Posted by: Tyrfang at 06/24/2009 02:45:09 PM
Why in the world would you invest 10% in an inverse fund in order to "hedge" your stocks? An inverse fund should be very close to perfect negative correlation with the index it tracks. If you invest in the index AND the inverse index, they should cancel each other out every year (good or bad), BEFORE expense fees. Wouldn't you just be throwing money at the fund managers in expense fees? Why not just "hedge" your bets by increasing your bonds or cash allocation by 20%? At least then you earn interest payments and you end up with the same risk profile rather than leaking expense fees. Unless I'm missing something, that section should be removed entirely.
Posted by: duelles at 06/24/2009 04:42:35 PM
All the thinking is well and good. I'm 60, retiring as I write. Equities with dividends are ok for me. A company that haas paid or incresed divies for a long time can lose its share price value and still provide income at about the same level.
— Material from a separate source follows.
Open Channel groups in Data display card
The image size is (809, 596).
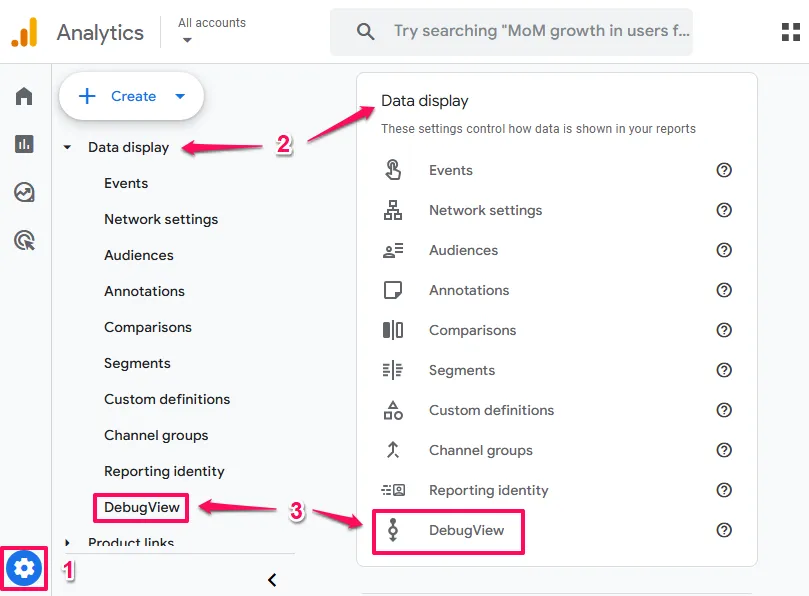[x=480, y=450]
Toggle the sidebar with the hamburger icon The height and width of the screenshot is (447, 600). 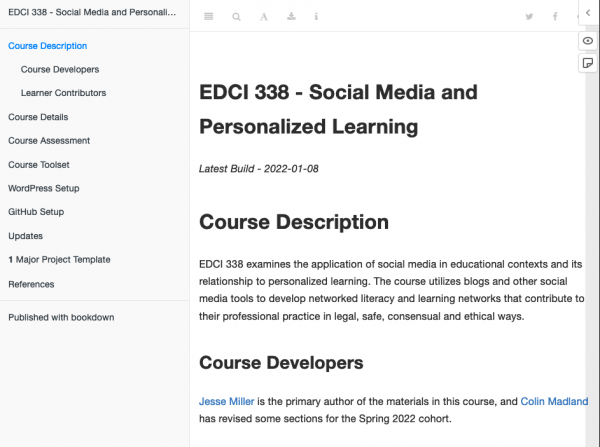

Of course there are tough times when companies cut divies....I can still look forward to 25-30 years of life. Genetics may give me more. That is long term and my equities will out perform most hedges. Options played well may prove me wrong. But that is a lot of work to monitor as an old guy. I'm not particularly risk averse, I suppose. As Don said SS and tax deffered IRA'sgive me sure money and a place to trade while skipping Cap Gains Tax. I fully expect to collect my 'unfair' share of Social Security.